Comment les châteaux de Gaugelch, Buch et Mille vindrent au duc de Brabant, et comment le duc de Julliers soutenoit les Linfars en son pays qui déroboient toutes manières de gens, et du grand mandement que le duc de Brabant fit pour aller en Julliers.


Avenu étoit que le duc Regnaud de Guerles, cousin germain au prince de Galles et à son frère, avoit en son temps engagé les chastels dessus nommés, en une somme de florins, à un haut baron d’Allemagne, lequel s’appeloit le comte de Mours. Ce comte tint ces chastels un temps : et, quand il vit qu’on ne lui rendoit point son argent que sus il avoit prêté, si se mélencolia : et envoya suffisamment sommer le duc Regnaud de Guerles. Ce duc Regnaud n’en fit compte, car il ne les avoit de quoi racheter, car les seigneurs n’ont pas toujours argent quand ils en ont besoin. Quand le comte de Mours vit ce, il s’en vint au duc de Brabant, et traita devers lui pour en avoir l’argent. Le duc y entendit volontiers, pourtant que ces chastels marchissoient à la terre de Fauquemont, de laquelle terre il étoit sire ; car trop volontiers augmentoit ce duc son héritage, comme celui qui cuidoit bien survivre madame la duchesse, Jeanne de Brabant, sa femme. Si se mit en la possession desdits chastels : et y établit, de premier, le seigneur de Kuck, à y être souverain regard.

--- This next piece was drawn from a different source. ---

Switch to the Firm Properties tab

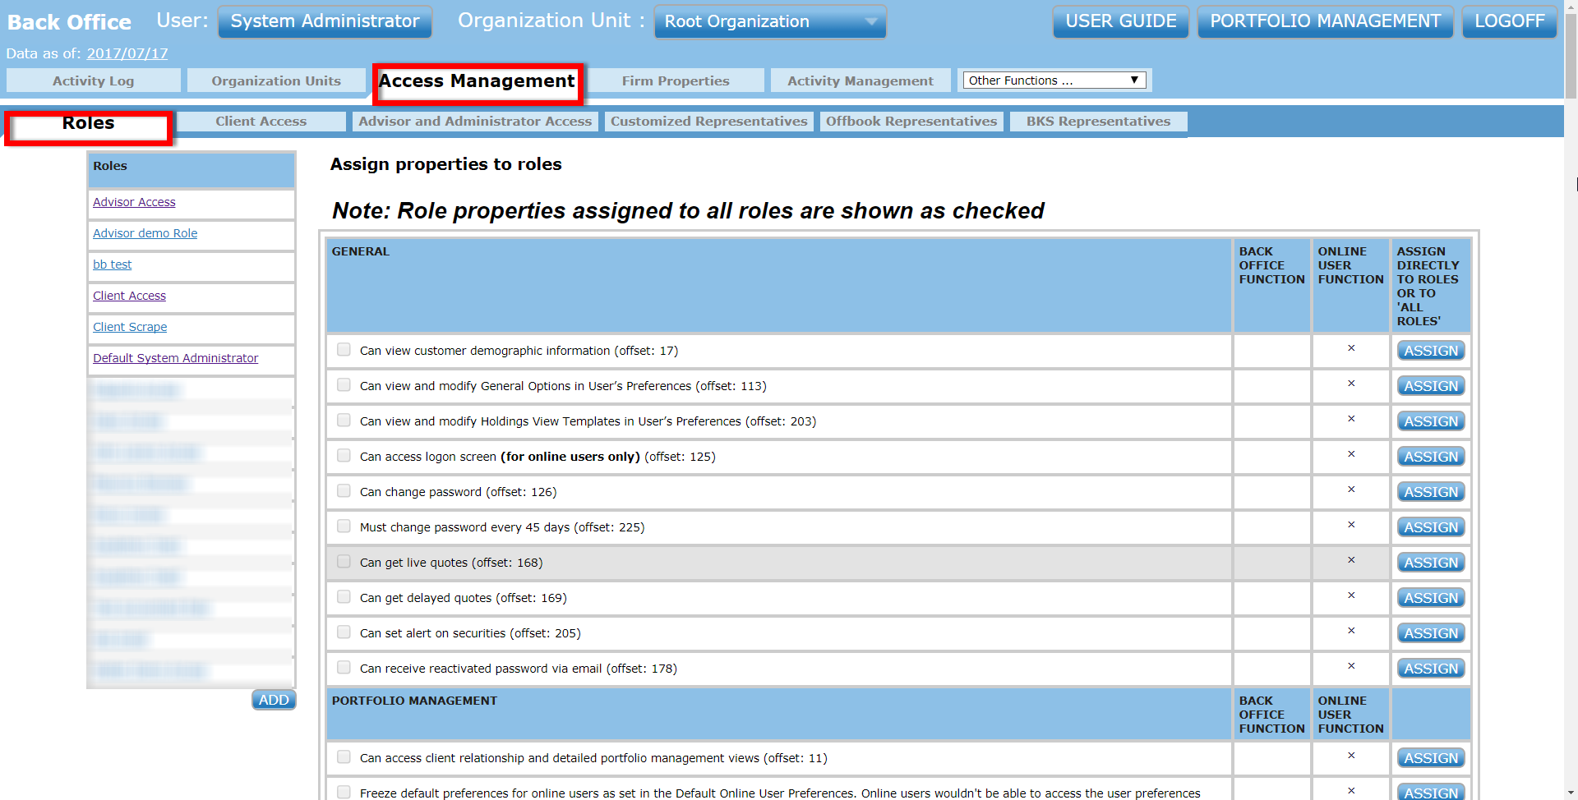pyautogui.click(x=676, y=80)
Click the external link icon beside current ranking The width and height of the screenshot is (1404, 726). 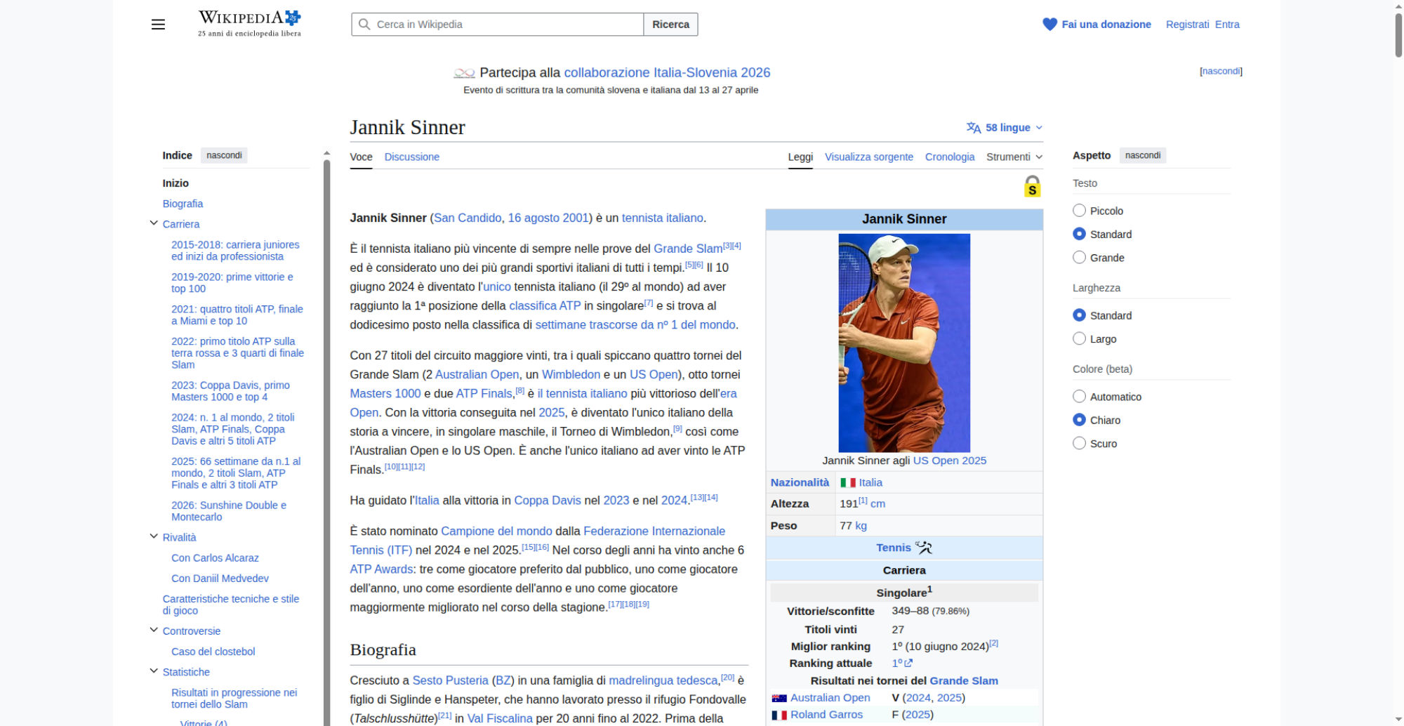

Quand ce duc Regnaud de Guerles fut mort, messire Édouard de Guerles se trait à l’héritage : et envoya, devers le duc de Brabant, ambassadeurs, en lui priant qu’il pût ravoir les chastels, pour l’argent qu’il avoit payé. Ce duc n’eût jamais fait ce marché ; et répondit que non feroit. De celle réponse avoit messire Édouard de Guerles grande indignation ; et fut moult dur à la veuve sa sœur, madame Ysabeau de Brabant, sœur mains-née à la duchesse, laquelle dame avoit eu pour mari le comte Regnaud de Guerles, et lui empêcha son douaire. La dame s’en vint en Brabant, et fit plainte des torts et des injures que messire Édouard lui faisoit, au duc son frère de Brabant et à la duchesse ; et, pour ce que toujours le mal-talent a été entre les Brabançons et les Guerlois, pour la terre et la ville de Gavres qui siéd en Brabant, et deçà la Meuse, furent en ce temps le duc et les Brabançons plus enclins à aider la dame. Et avint une fois qu’une grand’assemblée des gens d’armes de Brabant et d’ailleurs se fit ; et s’en vinrent au Bois-le-Duc ; et furent là bien douze cens lances. Messire Édouard de Guerles fit aussi son assemblée d’autre part. Et fut telle fois qu’on cuida bien qu’il y dût avoir bataille ; mais le duc Aubert, le duc de Mours, et le duc de Julliers, se mirent sur manière et état d’accord : et se départit celle assemblée sans rien faire.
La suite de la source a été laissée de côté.